In most cases, yes, in all cases, no. There's a lot of variants of "enumerate all devices on a private network if you visit a malicious webpage" exploits.
Connections are only part of the danger. Browsers need to access the internet and they can have security bugs. Also, people download files and the programs that process them have bugs. People download programs and those can be dangerous.
For the kernel, it is important that it protect against dangerous programs running on the system to keep them isolated.
Because as an industry, we are bad at our jobs. The network facing software has critical security vulnerabilities. Even security folks accept that as the way of the world.
At the point the software is released it has (hopefully) no known security vulnerabilities, which is a reasonably secure situation to be in.
However, eventually some of them will become known, and that is not safe.
There are plenty of reasons not to want your IOT bulb to be insecure that are unrelated to people mining crypto.
A pwned IOT lightbulb can be used to help DDOS sites. It can relay DDOS traffic, eating your own bandwidth. It can be constantly probing the other devices on your network looking for vulnerabilities, until it pwns something else and is able to slurp down your passwords and credit card numbers.
Are you seriously suggesting that having an actively malicious computing device inside your home network is no big deal?

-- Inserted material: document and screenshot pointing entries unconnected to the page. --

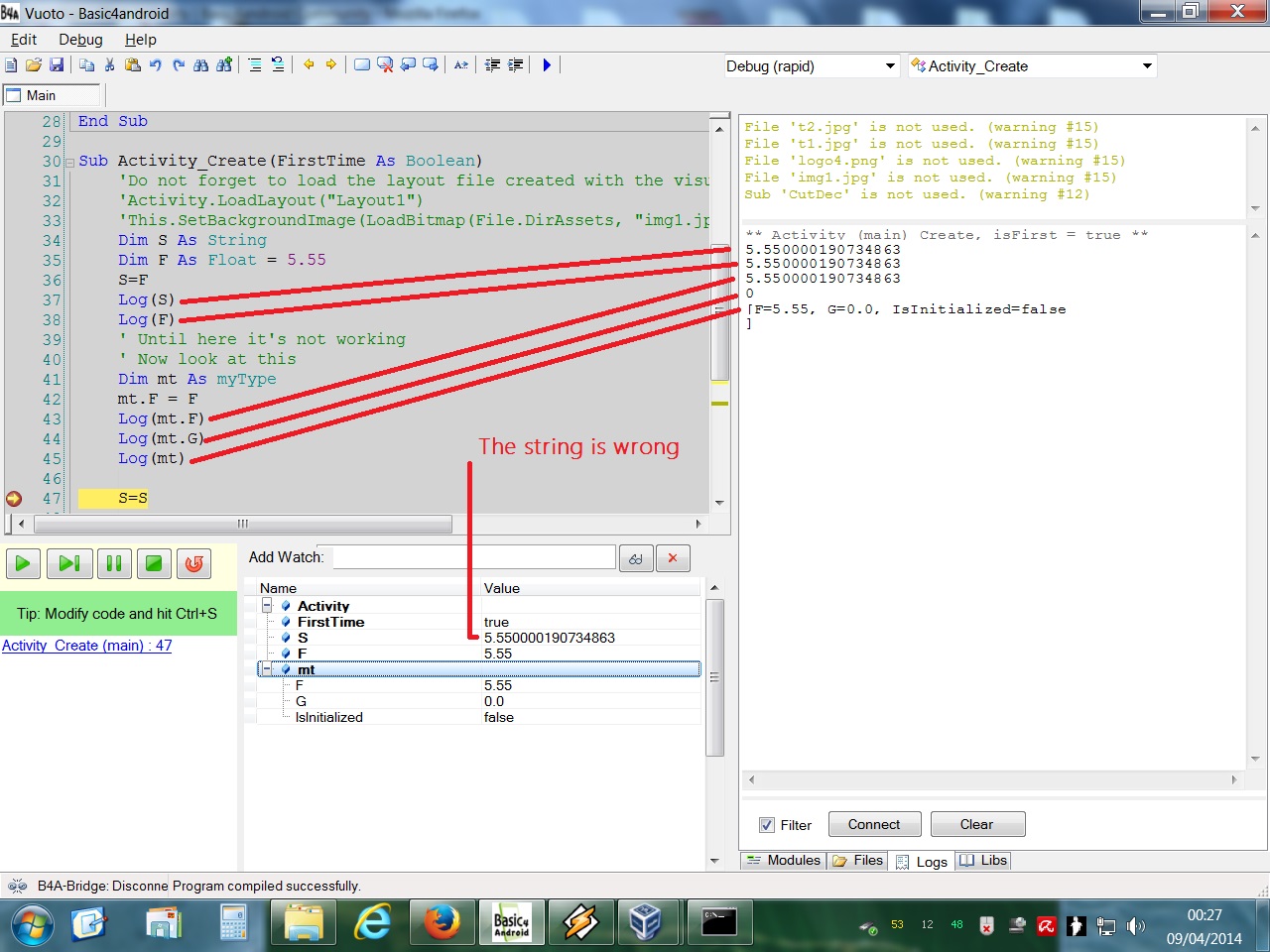Viewport: 1270px width, 952px height.
Task: Click the Clear logs button
Action: click(976, 824)
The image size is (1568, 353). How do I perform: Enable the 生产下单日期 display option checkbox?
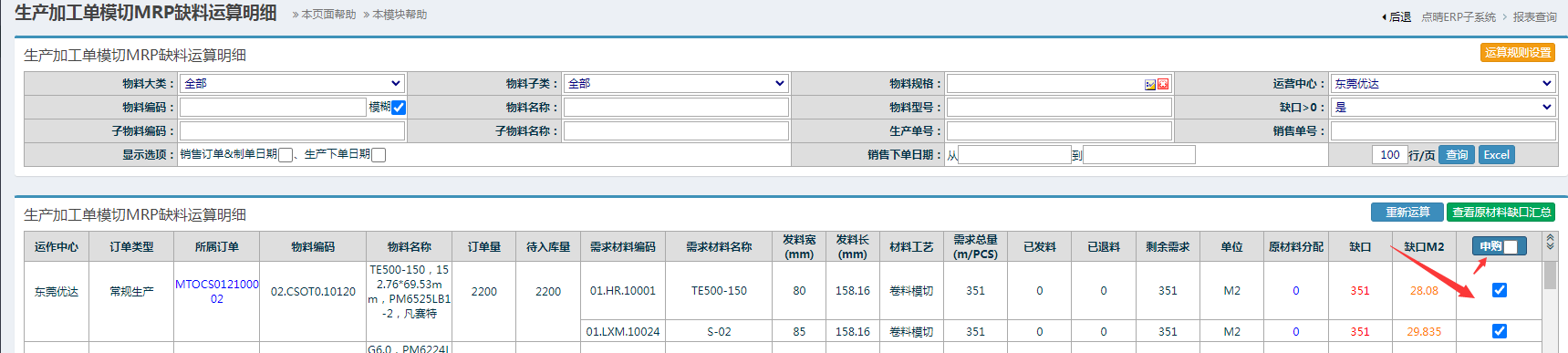click(379, 155)
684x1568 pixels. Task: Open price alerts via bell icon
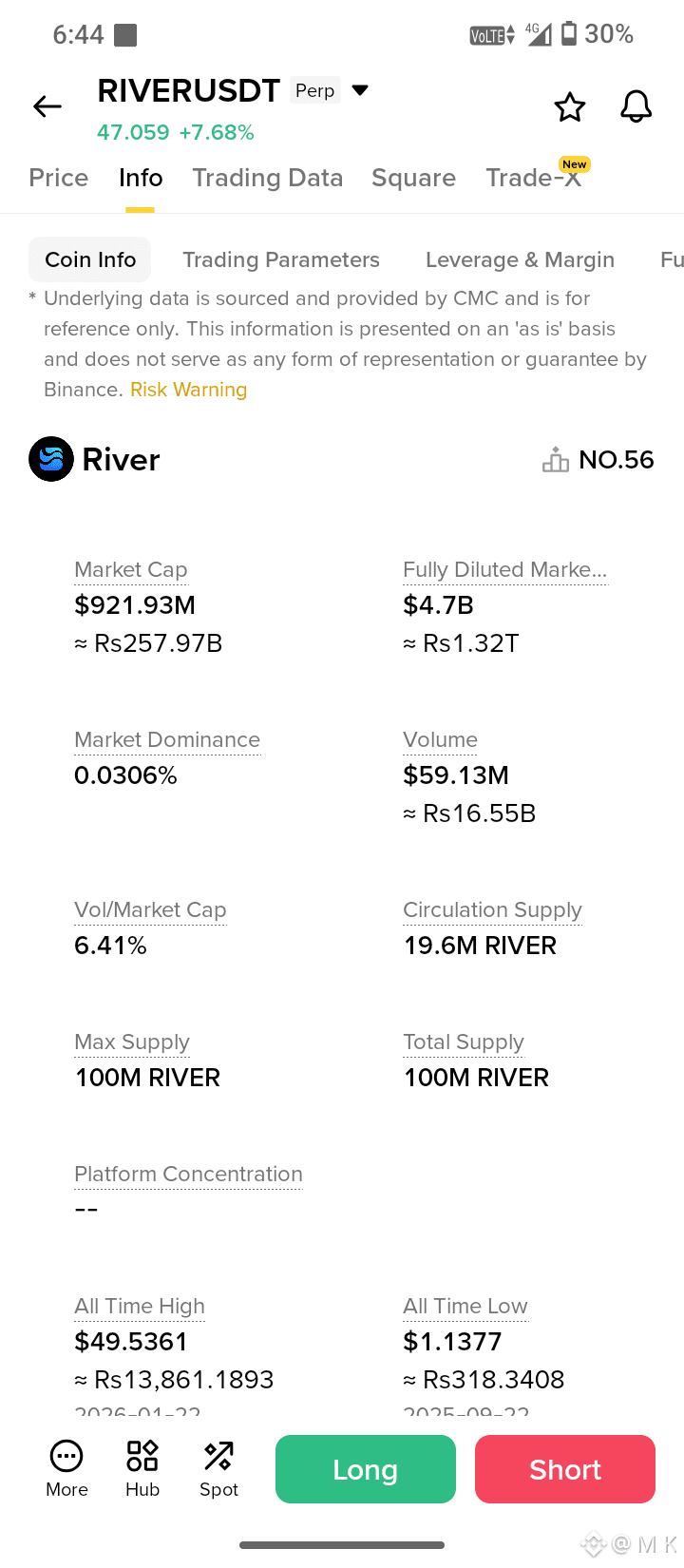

If it has a camera, it can be used to steal your security keys if it can see the power LED on your device (or potentially even just if something connected to your device has a power LED).
But a "critical security vulnerability " depends on the use. My daily driver? Yes, I want all of the security updates. A raspberry pi for playing arcade games that I occasionally scp a ROM over to? I really don't care if someone hacks in.
We, as an industry, are bad about pushing "every device that is on the internet needs to be as up to date as possible all the time" when it reality there is a lot of unimportant stuff on the internet.
It's like locks. I wouldn't secure my house with a bike lock, but it's fine for my bike. My bike is less full of important stuff.
At best, that means you're externalizing the costs, i.e. now your device is part of a botnet and becomes a problem for other people. But of course that assumes that it doesn't become a problem for you as well; a compromised device on your network is a great launching point for local attacks and a way to send illegal traffic out through your internet connection.
Ah yeah, I need to stop working at random notice, because some CVE bros have to immediately update all my things to hedge the risk of organized crime targeting my $0 value data like I'm that casino.
Meanwhile in reality, no one gives a f about the rPi you use for your Guinea pig feeder.
The "security" industry is unfortunately full of corpo-authoritarians. Once they realised a lot of the population can be forced to do anything if they can be convinced it's for "security", they've been doubling down on that.
Well, a common thing with open computing resources these days is cryptominers. Sure, you don't care about updates, until someone puts a miner on it and you have to go in and try to fix it. It wouldn't matter that your single device doesn't have enough processing power when there are tens of thousands of similarly vulnerable devices to hijack.